*Task inputs*
%%

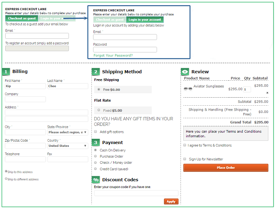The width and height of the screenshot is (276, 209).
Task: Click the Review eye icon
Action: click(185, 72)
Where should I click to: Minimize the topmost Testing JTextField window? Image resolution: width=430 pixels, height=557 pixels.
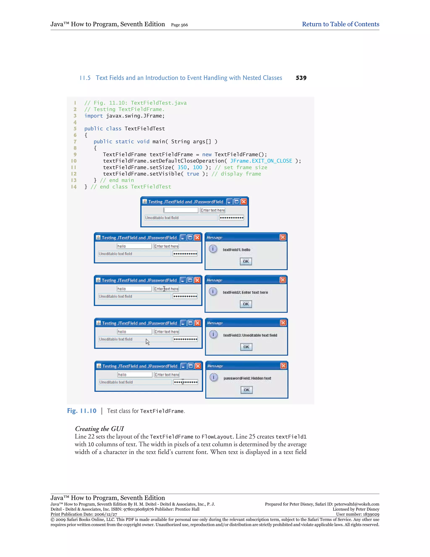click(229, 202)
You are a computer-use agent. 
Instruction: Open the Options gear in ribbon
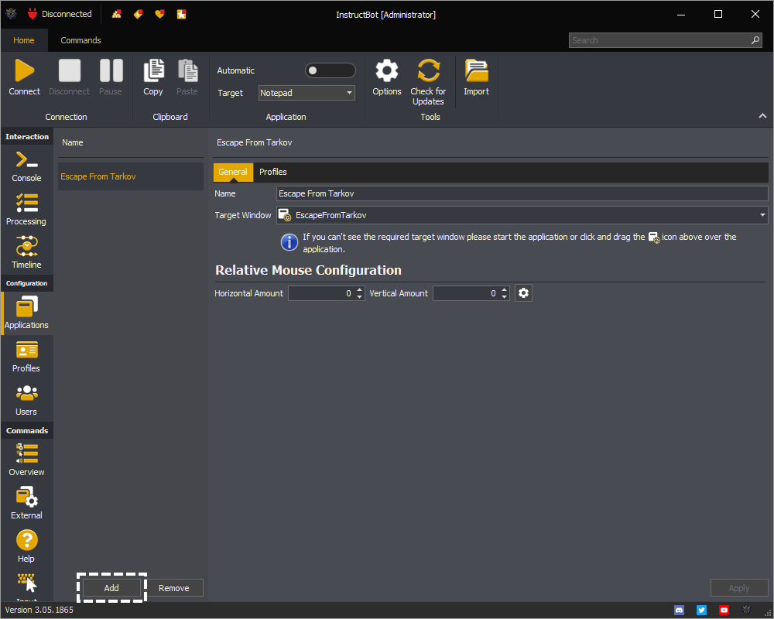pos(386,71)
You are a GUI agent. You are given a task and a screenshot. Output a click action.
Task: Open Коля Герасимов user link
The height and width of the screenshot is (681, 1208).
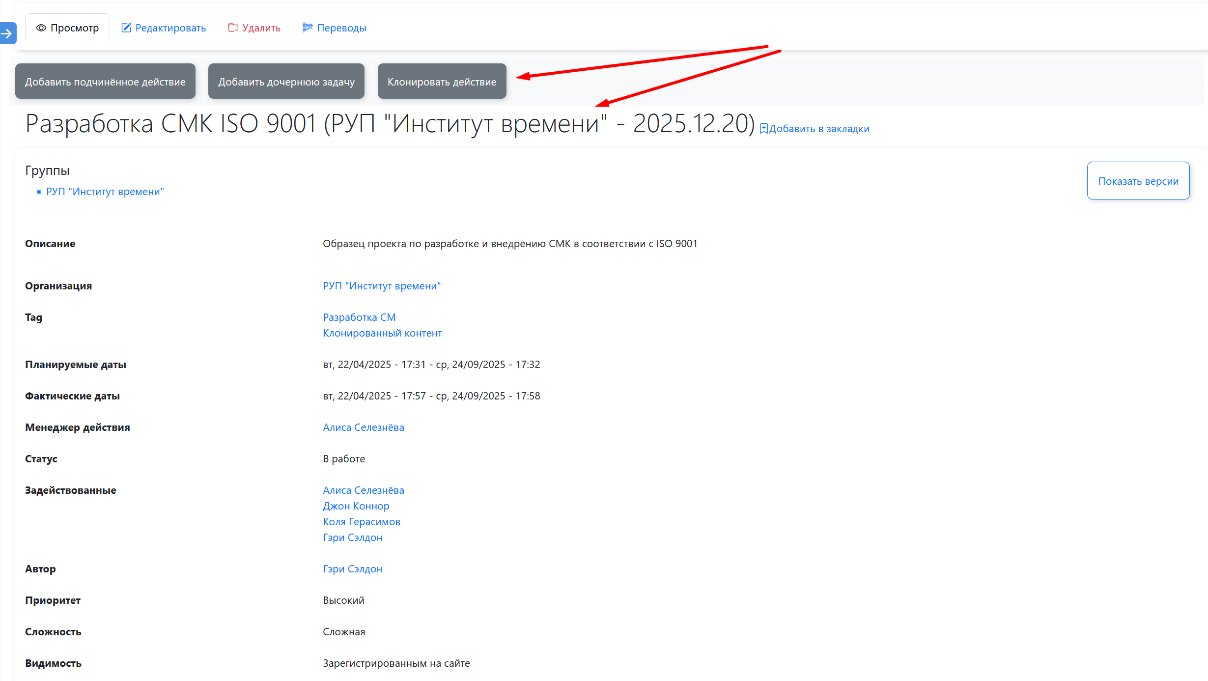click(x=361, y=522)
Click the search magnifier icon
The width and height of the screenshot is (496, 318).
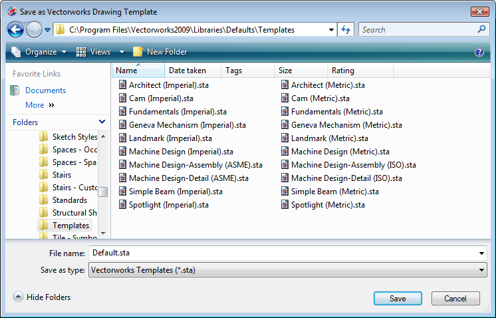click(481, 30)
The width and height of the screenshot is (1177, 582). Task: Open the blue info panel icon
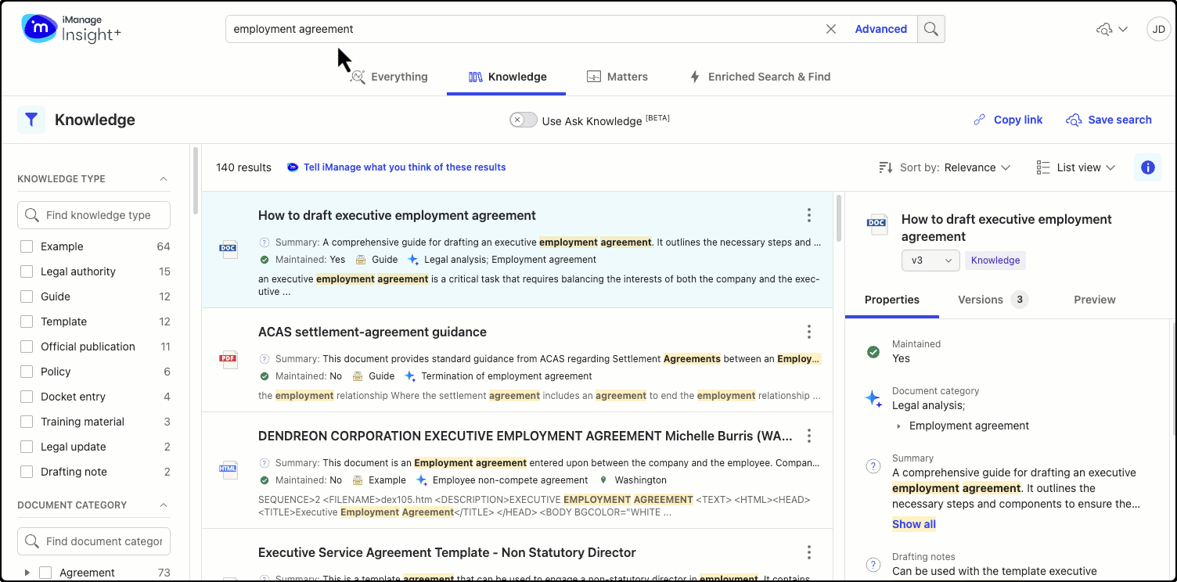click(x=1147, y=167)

%%

*Task*
Rewrite all of the records above, changing "agent" to "assistant" and leaving everything else as it is. Omit the pictures.

*Output for this task*
The width and height of the screenshot is (276, 209).
Task: Click the Review eye icon
Action: click(185, 72)
Where should I click to: Minimize the topmost Testing JTextField window? Image resolution: width=430 pixels, height=557 pixels.
click(229, 202)
You are a computer-use assistant. 
Instruction: Open the Options gear in ribbon
pos(386,71)
You are a GUI assistant. You are given a task and a screenshot. Output a click action.
Task: Open Коля Герасимов user link
The height and width of the screenshot is (681, 1208).
click(x=361, y=522)
Click the search magnifier icon
The width and height of the screenshot is (496, 318).
click(481, 30)
The width and height of the screenshot is (1177, 582). Task: Open the blue info panel icon
click(x=1147, y=167)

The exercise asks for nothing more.